True, France underperformed during the eras of industrialisation and then tech. But it looks better placed for the green transition. Thanks to its nuclear power stations, France produces electricity with the lowest carbon intensity of any large economy, calculates energy think-tank Ember. That appeals to companies under pressure to cut their carbon emissions. Danish obesity-drugmaker Novo Nordisk cited green energy as a reason to open an insulin factory in the French cathedral city of Chartres. Admittedly, re-industrialisation may create disappointingly few human jobs. But it should help keep the economy ticking. French unemployment is 7.5 per cent, near its lowest level since 1982.

Another factual retort to Le Pen is that French streets have got safer. The country’s murder rate has halved since 1993, reports the interior ministry. The fall was even steeper in the chief immigration region, Greater Paris. In fact, France looks like a safe haven in our scary new world. It has nice neighbours and faces less risk from climate change than hotter southern Europe or the inauspiciously named Low Countries. France also has the EU’s highest birth rate, largely because state crèches and nursery schools allow parents to raise kids without going nuts, as I can testify.

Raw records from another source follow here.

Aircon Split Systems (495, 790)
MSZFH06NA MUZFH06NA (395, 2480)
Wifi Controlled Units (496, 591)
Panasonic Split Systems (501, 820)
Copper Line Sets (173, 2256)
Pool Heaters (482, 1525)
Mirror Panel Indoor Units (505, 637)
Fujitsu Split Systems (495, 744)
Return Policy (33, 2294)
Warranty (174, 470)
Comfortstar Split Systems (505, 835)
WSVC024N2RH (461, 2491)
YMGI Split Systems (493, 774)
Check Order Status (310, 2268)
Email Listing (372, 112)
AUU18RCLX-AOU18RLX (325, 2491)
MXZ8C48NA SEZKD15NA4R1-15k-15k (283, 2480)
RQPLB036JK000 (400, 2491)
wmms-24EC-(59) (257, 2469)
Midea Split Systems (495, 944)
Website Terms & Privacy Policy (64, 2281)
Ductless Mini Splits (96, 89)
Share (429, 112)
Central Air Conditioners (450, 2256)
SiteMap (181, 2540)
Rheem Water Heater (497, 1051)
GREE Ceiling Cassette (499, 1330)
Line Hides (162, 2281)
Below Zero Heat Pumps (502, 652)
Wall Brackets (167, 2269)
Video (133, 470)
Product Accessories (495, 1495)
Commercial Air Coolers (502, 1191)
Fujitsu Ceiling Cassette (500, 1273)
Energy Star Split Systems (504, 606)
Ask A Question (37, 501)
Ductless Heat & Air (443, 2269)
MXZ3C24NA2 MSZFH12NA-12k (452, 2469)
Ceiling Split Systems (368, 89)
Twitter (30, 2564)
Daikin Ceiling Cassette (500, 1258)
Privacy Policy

Why, then, so much discontent? An underlying issue is that France has western Europe’s largest territory. Millennia of small farming ended here in a few confusing decades. Today LVMH exports more than all of French agriculture.

The consequence: most French towns and villages outside tourist hotspots have lost their reason to exist. If they weren’t already there, nobody would now build them. They are shedding shops, schools and doctors. Places without post offices and train stations are statistically more likely to vote far right, because residents feel abandoned by the Republic. Workers have moved to cities, especially Paris. The EU’s biggest international metropolis is another French asset, but inside France it stands for arrogance and wealth, embodied by Macron.

There’s an obvious solution: encourage hybrid working, which would let people leave cities for France’s plethora of cheap charming places near TGV stations. De-urbanisation is feasible. But low trust in French workplaces has helped curb remote work. Many bosses think: if employees aren’t here, they’ll goof off.

Meanwhile, the wolf is turning the doorknob.